CERCASI EDIN – Adesso l’eccezione è tornata a confermare la regola: Dzeko è a quota 9, El Shaarawy a 4 e Perotti a 3, nessuno ha raggiunto o superato quota 10 in campionato, anche se il bosniaco ci è vicino e la Roma spera che sfondi il muro già la settimana prossima a San Siro contro l’Inter. Di Francesco ha bisogno dei suoi gol, non solo dell’apporto al gioco, che pure non manca mai, perché da quando si è fermato lui si è fermata la Roma. E non può essere un caso, anche se forse Dzeko, quando aveva parlato di «solitudine» dopo l’Atletico Madrid, aveva già capito che l’aria in questa stagione sarebbe cambiata.

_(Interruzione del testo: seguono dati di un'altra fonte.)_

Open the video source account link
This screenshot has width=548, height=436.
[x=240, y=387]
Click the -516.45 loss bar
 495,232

SALAH E SCHICK – D’altronde, la mancanza di uno come Salah è diventato un macigno enorme su Trigoria. Nessuno se lo aspettava in proporzioni così grandi, forse anche perché in pochi si aspettavano che il neo Pallone d’oro africano andasse al Liverpool a fare 23 gol in 29 partite. Good bye Momo, però, ora la Roma è costretta a guardare avanti e oltre l’orizzonte vede (più per necessità che per scelta, perché Monchi e Di Francesco gli darebbero ancora tempo per crescere), la sagoma di Schick. Questi giorni trascorsi in famiglia magari gli serviranno per tornare lunedì ad allenarsi con una convinzione diversa: il cuore sta bene ed è la notizia migliore per lui. Fisicamente è in perfette condizioni ma l’altro cuore, quello delle emozioni, fatica invece ancora un po’, perché finora di lui si ricordano solo i lunghi stop, il gol inutile al Torino in Coppa Italia e l’errore davanti a Szczesny.

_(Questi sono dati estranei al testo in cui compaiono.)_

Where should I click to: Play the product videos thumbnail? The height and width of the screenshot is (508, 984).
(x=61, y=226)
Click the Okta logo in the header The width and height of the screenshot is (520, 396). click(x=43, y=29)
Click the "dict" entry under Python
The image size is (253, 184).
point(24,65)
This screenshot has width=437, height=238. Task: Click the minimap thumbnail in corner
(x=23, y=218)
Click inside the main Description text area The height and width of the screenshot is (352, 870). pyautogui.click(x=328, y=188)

RICORDI – A Milano, salvo sorprese, non partirà dal primo minuto, di fronte avrà la squadra che, dopo il no della Juve, più di tutte lo ha conteso alla Roma, e in tribuna ci sarà quel Sabatini che provò senza successo a portarlo a Trigoria. Per arrivarci è dovuto passare da Genova, dove un anno fa, di questi tempi, aveva già segnato 6 volte, tra campionato e coppa. Adesso è a quota uno, Defrel e Under a zero. Una magra consolazione, un po’ come le vacanze di questa settimana.